- Requirements -
Rewrite the lines below with every "Output a click action" replaced by "Output a tap action" and everything else left unchanged.

- Materials provided -

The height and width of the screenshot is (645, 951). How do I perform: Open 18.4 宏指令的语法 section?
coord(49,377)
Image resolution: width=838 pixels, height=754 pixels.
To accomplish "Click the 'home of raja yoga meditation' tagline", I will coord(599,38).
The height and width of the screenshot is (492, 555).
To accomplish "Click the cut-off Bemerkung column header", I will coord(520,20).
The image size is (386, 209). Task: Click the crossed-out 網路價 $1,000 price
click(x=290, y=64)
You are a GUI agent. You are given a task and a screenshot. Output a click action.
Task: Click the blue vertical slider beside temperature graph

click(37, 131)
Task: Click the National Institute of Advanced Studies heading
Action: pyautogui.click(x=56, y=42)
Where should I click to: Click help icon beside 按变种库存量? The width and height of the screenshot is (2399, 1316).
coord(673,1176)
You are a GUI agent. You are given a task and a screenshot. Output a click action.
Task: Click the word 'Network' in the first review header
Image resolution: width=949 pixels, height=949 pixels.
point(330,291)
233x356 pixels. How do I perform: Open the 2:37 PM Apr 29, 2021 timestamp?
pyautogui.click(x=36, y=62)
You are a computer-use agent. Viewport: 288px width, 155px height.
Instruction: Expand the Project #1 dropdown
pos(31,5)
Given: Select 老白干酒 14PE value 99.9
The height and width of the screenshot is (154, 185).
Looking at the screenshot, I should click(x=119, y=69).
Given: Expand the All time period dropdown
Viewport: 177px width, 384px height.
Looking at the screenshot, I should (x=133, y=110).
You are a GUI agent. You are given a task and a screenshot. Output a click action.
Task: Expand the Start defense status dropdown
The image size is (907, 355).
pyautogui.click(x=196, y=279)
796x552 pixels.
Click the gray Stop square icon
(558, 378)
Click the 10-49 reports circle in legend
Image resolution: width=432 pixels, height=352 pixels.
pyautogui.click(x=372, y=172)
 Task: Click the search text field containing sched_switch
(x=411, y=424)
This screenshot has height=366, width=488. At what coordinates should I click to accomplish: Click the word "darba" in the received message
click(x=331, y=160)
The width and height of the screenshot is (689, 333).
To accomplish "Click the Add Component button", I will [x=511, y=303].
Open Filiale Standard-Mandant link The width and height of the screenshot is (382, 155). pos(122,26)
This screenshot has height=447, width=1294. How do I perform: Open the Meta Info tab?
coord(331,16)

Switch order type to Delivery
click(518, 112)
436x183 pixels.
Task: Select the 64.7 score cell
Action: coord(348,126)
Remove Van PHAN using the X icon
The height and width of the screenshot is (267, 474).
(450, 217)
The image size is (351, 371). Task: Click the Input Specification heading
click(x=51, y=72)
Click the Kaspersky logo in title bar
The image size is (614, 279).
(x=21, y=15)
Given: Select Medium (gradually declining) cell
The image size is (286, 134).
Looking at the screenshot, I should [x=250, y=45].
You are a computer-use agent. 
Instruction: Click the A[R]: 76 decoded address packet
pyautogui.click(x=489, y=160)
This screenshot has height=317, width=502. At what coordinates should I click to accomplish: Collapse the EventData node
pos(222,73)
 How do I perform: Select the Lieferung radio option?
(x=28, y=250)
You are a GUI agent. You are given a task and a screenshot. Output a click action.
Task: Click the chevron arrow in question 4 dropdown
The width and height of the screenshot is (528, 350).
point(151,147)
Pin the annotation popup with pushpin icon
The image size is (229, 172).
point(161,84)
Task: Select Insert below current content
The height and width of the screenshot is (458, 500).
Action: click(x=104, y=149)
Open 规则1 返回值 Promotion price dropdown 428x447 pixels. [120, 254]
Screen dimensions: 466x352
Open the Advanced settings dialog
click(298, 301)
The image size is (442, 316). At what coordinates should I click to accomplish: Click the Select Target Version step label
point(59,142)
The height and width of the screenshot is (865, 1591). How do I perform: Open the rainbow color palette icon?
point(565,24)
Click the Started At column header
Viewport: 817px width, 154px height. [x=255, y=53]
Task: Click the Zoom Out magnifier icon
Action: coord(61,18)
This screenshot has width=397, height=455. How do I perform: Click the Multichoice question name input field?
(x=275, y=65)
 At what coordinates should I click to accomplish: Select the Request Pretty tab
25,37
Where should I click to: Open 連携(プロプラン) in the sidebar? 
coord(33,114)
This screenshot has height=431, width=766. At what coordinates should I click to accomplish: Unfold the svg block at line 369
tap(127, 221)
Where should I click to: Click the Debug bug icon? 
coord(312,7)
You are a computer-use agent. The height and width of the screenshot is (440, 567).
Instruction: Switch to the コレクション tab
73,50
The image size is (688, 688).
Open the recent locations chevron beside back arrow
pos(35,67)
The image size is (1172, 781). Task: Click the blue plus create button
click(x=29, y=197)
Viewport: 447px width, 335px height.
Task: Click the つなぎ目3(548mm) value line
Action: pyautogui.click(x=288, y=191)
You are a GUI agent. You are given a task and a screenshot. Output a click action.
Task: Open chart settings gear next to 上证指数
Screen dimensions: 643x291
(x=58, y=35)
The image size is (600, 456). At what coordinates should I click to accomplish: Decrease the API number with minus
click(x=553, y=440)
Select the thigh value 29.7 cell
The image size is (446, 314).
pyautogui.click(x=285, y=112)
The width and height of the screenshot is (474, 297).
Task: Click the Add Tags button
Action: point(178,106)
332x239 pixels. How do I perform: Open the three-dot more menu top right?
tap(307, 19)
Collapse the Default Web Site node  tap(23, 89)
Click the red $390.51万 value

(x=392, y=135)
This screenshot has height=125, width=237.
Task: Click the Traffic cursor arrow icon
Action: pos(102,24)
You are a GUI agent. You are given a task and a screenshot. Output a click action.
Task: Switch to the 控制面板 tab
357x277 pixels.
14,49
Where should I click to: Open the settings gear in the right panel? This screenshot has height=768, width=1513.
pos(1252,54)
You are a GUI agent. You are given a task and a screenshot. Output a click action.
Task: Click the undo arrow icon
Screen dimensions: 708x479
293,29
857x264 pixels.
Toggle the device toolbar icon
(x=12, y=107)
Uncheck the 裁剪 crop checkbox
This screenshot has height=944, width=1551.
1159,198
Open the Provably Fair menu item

- Solution to this exercise -
The height and width of the screenshot is (645, 951). How do I perform: Open 18.4 宏指令的语法 section?
coord(49,377)
Image resolution: width=838 pixels, height=754 pixels.
To accomplish "Click the 'home of raja yoga meditation' tagline", I will coord(599,38).
The height and width of the screenshot is (492, 555).
To accomplish "Click the cut-off Bemerkung column header", I will coord(520,20).
The image size is (386, 209). Task: Click the crossed-out 網路價 $1,000 price
click(x=290, y=64)
You are a GUI agent. You are given a task and a screenshot. Output a tap action.
Task: Click the blue vertical slider beside temperature graph

click(37, 131)
Task: Click the National Institute of Advanced Studies heading
Action: pyautogui.click(x=56, y=42)
Where should I click to: Click help icon beside 按变种库存量? The width and height of the screenshot is (2399, 1316).
coord(673,1176)
You are a GUI agent. You are given a task and a screenshot. Output a tap action.
Task: Click the word 'Network' in the first review header
Image resolution: width=949 pixels, height=949 pixels.
point(330,291)
233x356 pixels. How do I perform: Open the 2:37 PM Apr 29, 2021 timestamp?
pyautogui.click(x=36, y=62)
You are a computer-use agent. Viewport: 288px width, 155px height.
Instruction: Expand the Project #1 dropdown
pos(31,5)
Given: Select 老白干酒 14PE value 99.9
The height and width of the screenshot is (154, 185).
Looking at the screenshot, I should click(x=119, y=69).
Given: Expand the All time period dropdown
Viewport: 177px width, 384px height.
Looking at the screenshot, I should (x=133, y=110).
You are a GUI agent. You are given a task and a screenshot. Output a tap action.
Task: Expand the Start defense status dropdown
The image size is (907, 355).
pyautogui.click(x=196, y=279)
796x552 pixels.
Click the gray Stop square icon
(558, 378)
Click the 10-49 reports circle in legend
Image resolution: width=432 pixels, height=352 pixels.
pyautogui.click(x=372, y=172)
 Task: Click the search text field containing sched_switch
(x=411, y=424)
This screenshot has height=366, width=488. At what coordinates should I click to accomplish: Click the word "darba" in the received message
click(x=331, y=160)
The width and height of the screenshot is (689, 333).
To accomplish "Click the Add Component button", I will [x=511, y=303].
Open Filiale Standard-Mandant link The width and height of the screenshot is (382, 155). pos(122,26)
This screenshot has height=447, width=1294. How do I perform: Open the Meta Info tab?
coord(331,16)

Switch order type to Delivery
click(518, 112)
436x183 pixels.
Task: Select the 64.7 score cell
Action: coord(348,126)
Remove Van PHAN using the X icon
The height and width of the screenshot is (267, 474).
(450, 217)
The image size is (351, 371). Task: Click the Input Specification heading
click(x=51, y=72)
Click the Kaspersky logo in title bar
The image size is (614, 279).
(x=21, y=15)
Given: Select Medium (gradually declining) cell
The image size is (286, 134).
Looking at the screenshot, I should [x=250, y=45].
You are a computer-use agent. 
Instruction: Click the A[R]: 76 decoded address packet
pyautogui.click(x=489, y=160)
This screenshot has height=317, width=502. At what coordinates should I click to accomplish: Collapse the EventData node
pos(222,73)
 How do I perform: Select the Lieferung radio option?
(x=28, y=250)
You are a GUI agent. You are given a task and a screenshot. Output a tap action.
Task: Click the chevron arrow in question 4 dropdown
The width and height of the screenshot is (528, 350).
point(151,147)
Pin the annotation popup with pushpin icon
The image size is (229, 172).
point(161,84)
Task: Select Insert below current content
The height and width of the screenshot is (458, 500).
Action: click(x=104, y=149)
Open 规则1 返回值 Promotion price dropdown 428x447 pixels. [120, 254]
Screen dimensions: 466x352
Open the Advanced settings dialog
click(298, 301)
The image size is (442, 316). At what coordinates should I click to accomplish: Click the Select Target Version step label
point(59,142)
The height and width of the screenshot is (865, 1591). How do I perform: Open the rainbow color palette icon?
point(565,24)
Click the Started At column header
Viewport: 817px width, 154px height. [x=255, y=53]
Task: Click the Zoom Out magnifier icon
Action: coord(61,18)
This screenshot has width=397, height=455. How do I perform: Click the Multichoice question name input field?
(x=275, y=65)
 At what coordinates should I click to accomplish: Select the Request Pretty tab
25,37
Where should I click to: Open 連携(プロプラン) in the sidebar? 
coord(33,114)
This screenshot has height=431, width=766. At what coordinates should I click to accomplish: Unfold the svg block at line 369
tap(127, 221)
Where should I click to: Click the Debug bug icon? 
coord(312,7)
You are a computer-use agent. The height and width of the screenshot is (440, 567).
Instruction: Switch to the コレクション tab
73,50
The image size is (688, 688).
Open the recent locations chevron beside back arrow
pos(35,67)
The image size is (1172, 781). Task: Click the blue plus create button
click(x=29, y=197)
Viewport: 447px width, 335px height.
Task: Click the つなぎ目3(548mm) value line
Action: pyautogui.click(x=288, y=191)
You are a GUI agent. You are given a task and a screenshot. Output a tap action.
Task: Open chart settings gear next to 上证指数
Screen dimensions: 643x291
(x=58, y=35)
The image size is (600, 456). At what coordinates should I click to accomplish: Decrease the API number with minus
click(x=553, y=440)
Select the thigh value 29.7 cell
The image size is (446, 314).
pyautogui.click(x=285, y=112)
The width and height of the screenshot is (474, 297).
Task: Click the Add Tags button
Action: point(178,106)
332x239 pixels. How do I perform: Open the three-dot more menu top right?
tap(307, 19)
Collapse the Default Web Site node  tap(23, 89)
Click the red $390.51万 value

(x=392, y=135)
This screenshot has height=125, width=237.
Task: Click the Traffic cursor arrow icon
Action: pos(102,24)
You are a GUI agent. You are given a task and a screenshot. Output a tap action.
Task: Switch to the 控制面板 tab
357x277 pixels.
14,49
Where should I click to: Open the settings gear in the right panel? This screenshot has height=768, width=1513.
pos(1252,54)
You are a GUI agent. You are given a task and a screenshot. Output a tap action.
Task: Click the undo arrow icon
Screen dimensions: 708x479
293,29
857x264 pixels.
Toggle the device toolbar icon
(x=12, y=107)
Uncheck the 裁剪 crop checkbox
This screenshot has height=944, width=1551.
1159,198
Open the Provably Fair menu item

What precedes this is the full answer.